One student’s thoughts on leaving Chile and entering Montreal’s diverse atmosphere
Moving to a different country often leads us to feel between places and cultures. I’m sure most of us who have come from a foreign land to study here at Concordia struggle to find that sense of belonging, whether our place is here, there or neither. It is easy to lose your sense of identity and feel lost, or like you have no sense of direction after your studies. Does this sound familiar to you? Because for me, it is a recurrent state of mind.
It is important to acknowledge the privilege many of us have to have been able to leave our homes in order to pursue a degree. However, this is not the situation experienced by the vast majority of people who immigrate. Many do so due to the hardships, conflicts and lack of opportunities they face in their home countries. Regardless of the case, experiencing nostalgia, sadness and/or loneliness is common. We all leave a life behind in order to make a new one; making multiple sacrifices along the way, since parting with what is familiar to us is never an easy task. Of course, there are the family and friends you’ve left behind, which always encompass one of the biggest pulls between both worlds.
Personally, growing up, I always had a particular itch to leave Chile, in order to get a new perspective on both the exterior world and my interior one, too. I was so confident that a change was in order—that if I moved, it would be permanent. I was and I still am extremely grateful for the privilege I have that allowed me to make that decision in the first place. But now that three years have gone by, I’m able to acknowledge how wrong and naive I was. Ever since I left, I have felt in between places and countries; not fully here but not quite there, either.
In Montreal, we experience new challenges. Language becomes a barrier if you don’t speak French and learning it can be a difficult task. Especially since by attending Concordia, we are mostly exposed to English speakers, which leads us to connect with only a small percentage of Francophones. However, one of the best features this city has to offer is diversity. No city is perfect, nor has it all, but Montreal does have a certain degree of multiculturalism, which helps us bridge the gap between our two worlds.
I must also acknowledge the fact that we are students living in a student city—in fact, Montreal was named number one in the world according to a 2017 QS World University ranking, an annual publication of university rankings by Quacquarelli Symonds. That being said, there’s always someone else you can bond with over the struggles that come with moving and living in a different country.

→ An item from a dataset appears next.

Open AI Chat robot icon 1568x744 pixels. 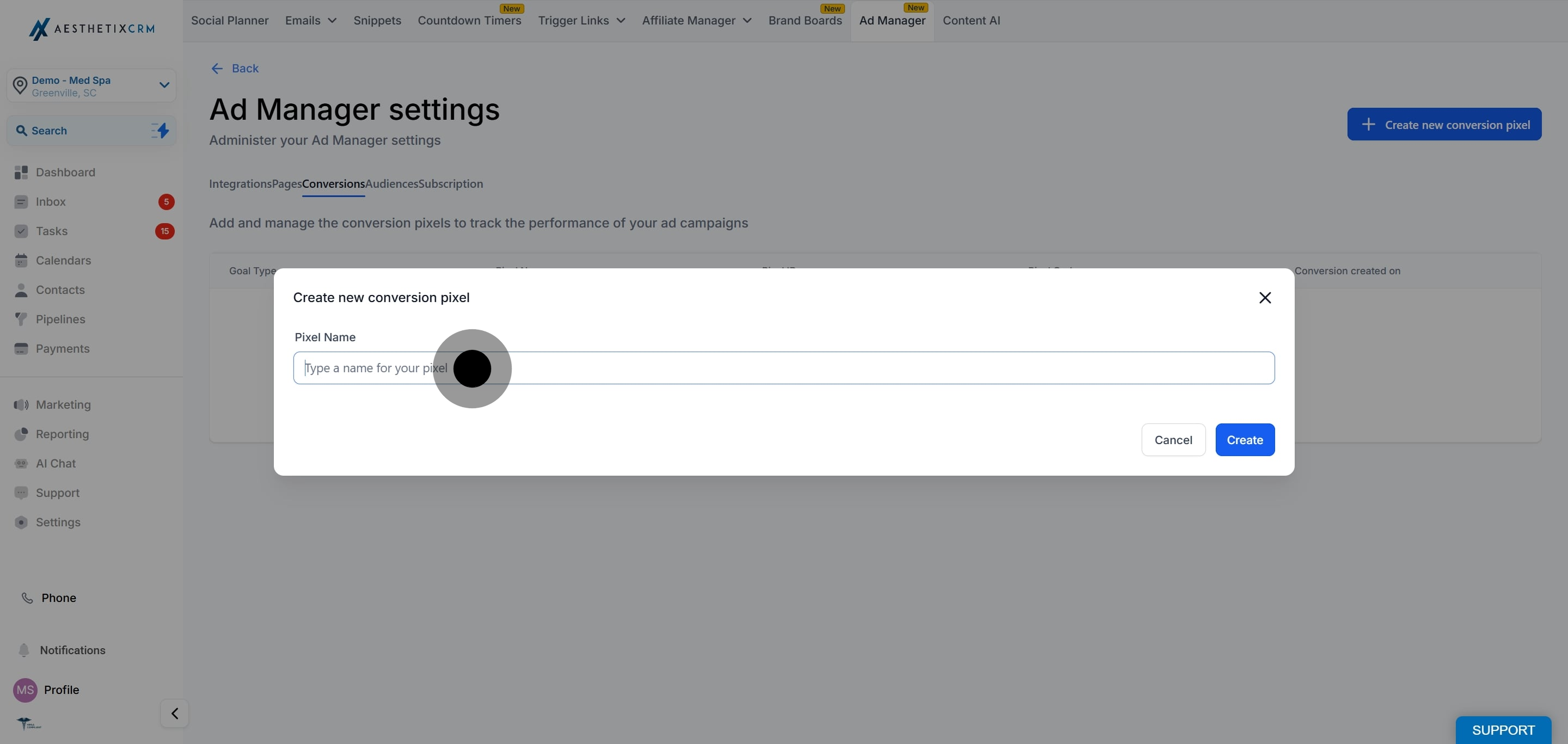pos(21,464)
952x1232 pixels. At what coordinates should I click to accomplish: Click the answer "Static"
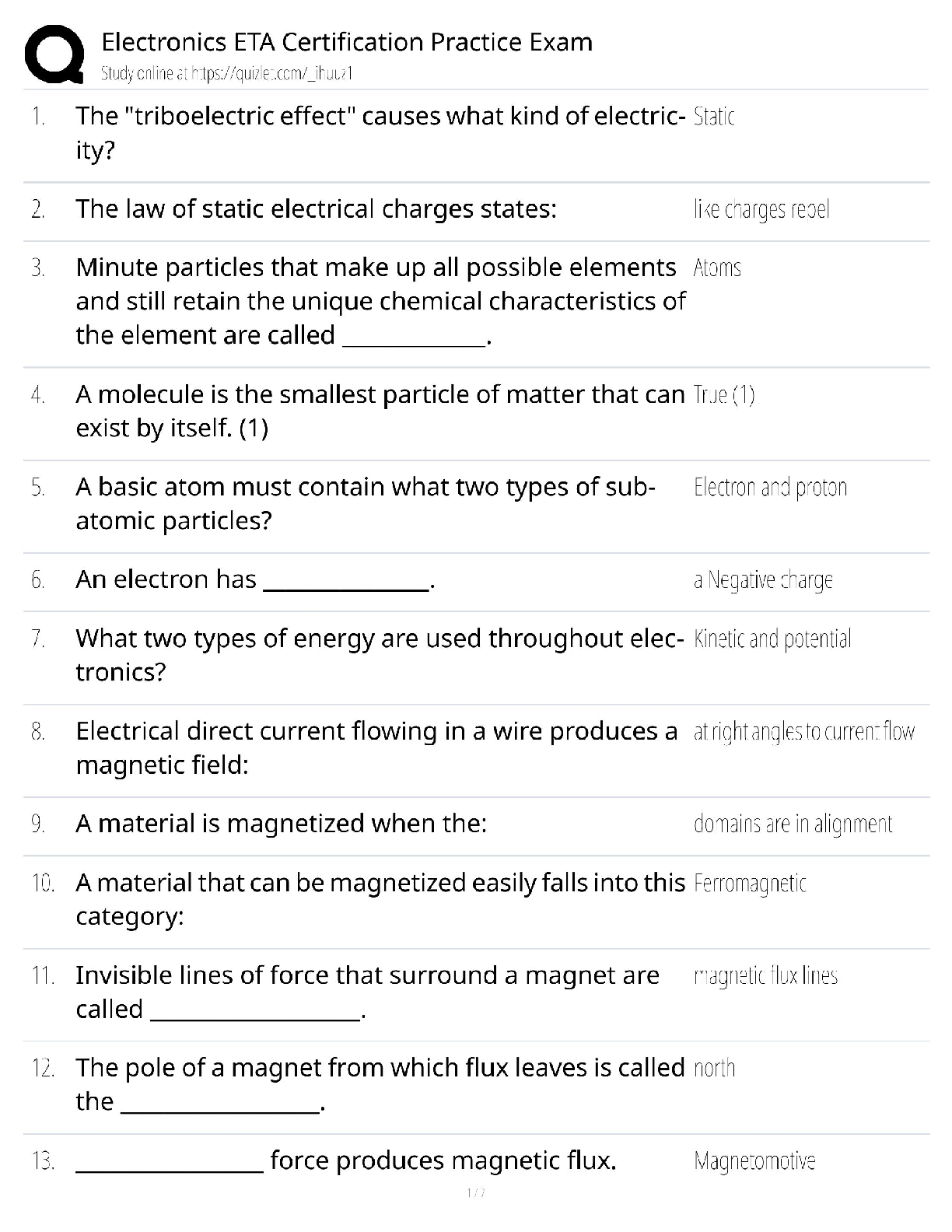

Nothing in life is permanent but change, and we are happiest when we do not resist it or overthink about the future. What I’m trying to say is that it is ok to feel conflicted, lost, homesick, sad, unsure, lonely—you name it. We must allow ourselves the space to experience the baggage that comes with moving farther away from home. This way, in this new place, we learn to grasp and contemplate our previous life from a new perspective. At the same time, we create a mindset that allows us to live and make the most of our current student experience.
Changing countries has multiple complications, which at times can be overwhelming, but feeling lost or homesick from time to time is natural. Getting anxious about where we are going next will only take away the peace that we enjoy in the moment. We will get there as we once got here. And if there is still a void you cannot fill, I strongly recommend you fill it with large quantities of Quebec’s greatest gift: poutine.